Evidently, the Spanish Governor General wanted General Alvarez to take the initiative, which he did by ordering the guns position behind to fire the first salvo immediately after Captain Sebastian had returned. The exchange of fires between the Spanish troops and revolutionary forces resumed despite the fact that the Spaniards were no longer in a position to make use of the cannons mounted on the breastwork. By the following week of May, there was hardly any of the fort defenders who would post himself on the parapets. More forces from the revolutionary side were arriving to surround the fort and demoralize the Spanish forces.

== The surrender of the Fort ==
On May 17, General de los Rios finally gave up the fight and admitted the defeat of the Spanish forces when a white flag was hoisted above the breastwork. He sent a small party under a flag of truce to get in touch with General Alvarez that he would surrender the fort. Thus, General Alvarez ordered his men to hold their fire. The bugle was sounded inside the fort and this was followed by the opening of the massive doors of the gate. The Spanish forces inside the fort were lined at the square with their rifles orderly piled before them. General de los Rios and some of his men stood in formation; he was help up by an aide as he was badly wounded on the knee.

General Alvarez, together with Major Calixto, Captain Ramos, Captain Sebastian and Isidro Midel entered the fort on the morning of May 18, 1898. General de los Rios saluted General Alvarez to acknowledge his victory; General Alvarez also returned the courtesy.

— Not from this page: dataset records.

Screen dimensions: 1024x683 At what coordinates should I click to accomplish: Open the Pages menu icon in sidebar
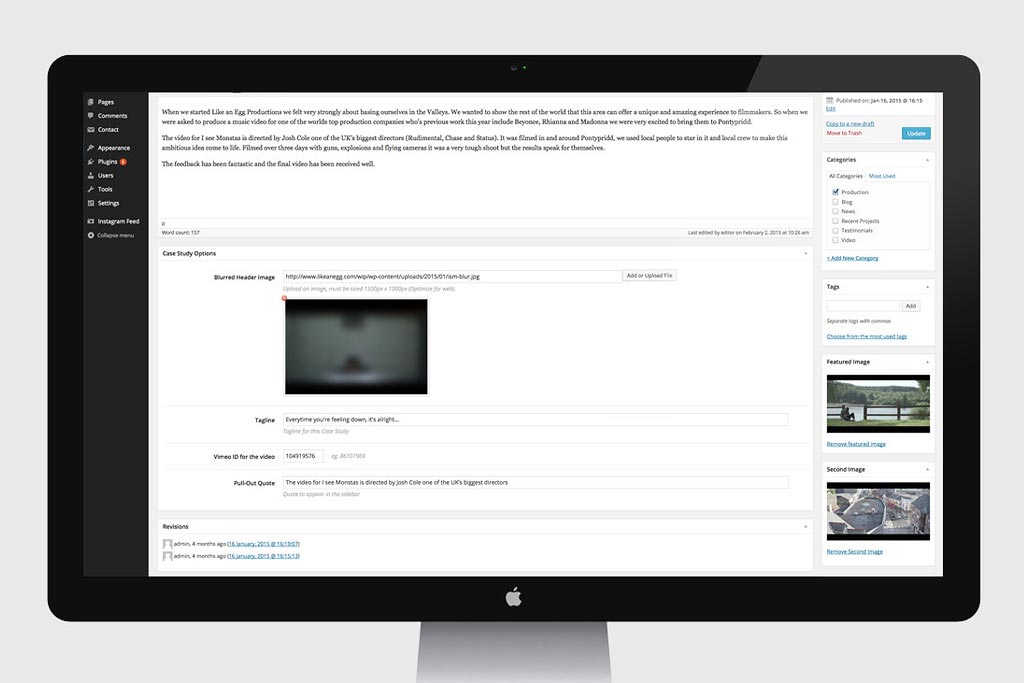click(91, 102)
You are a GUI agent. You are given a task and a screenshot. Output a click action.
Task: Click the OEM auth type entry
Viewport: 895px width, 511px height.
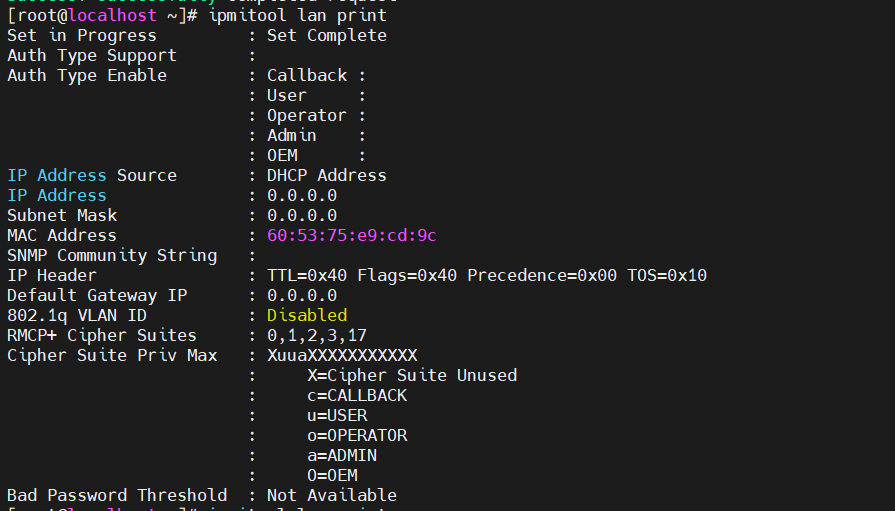tap(282, 156)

De los Rios, turned over his saber, the symbol of Spanish sovereignty to General Alvarez in a colorful and elaborate surrender ceremonies held in that morning.

== Conclusion ==
The surrender marks the true date of independence of the Philippine Islands, Mindanao and Sulu from the Spanish Crown.

On the same day, General Baldomero Aguinaldo, cousin of President Emilio Aguinaldo, arrived in Zamboanga carrying the presidential message confirming Alvarez' title as General of the Philippine Revolutionary Forces.

== Aftermath ==

On May 23, 1898, the Spanish departed for Manila aboard the S.S. Leon XIII, Governor-General de los Rios succumbing along the way to a mortal wound he received in one of the rebel assaults.

After the siege, the Republic of Zamboanga was formed, but the duration of this revolutionary state came just short when Americans, after their victory in the Spanish–American War began to occupy Fort Pilar itself in December 1898, and was effectively disestablished in March 1903.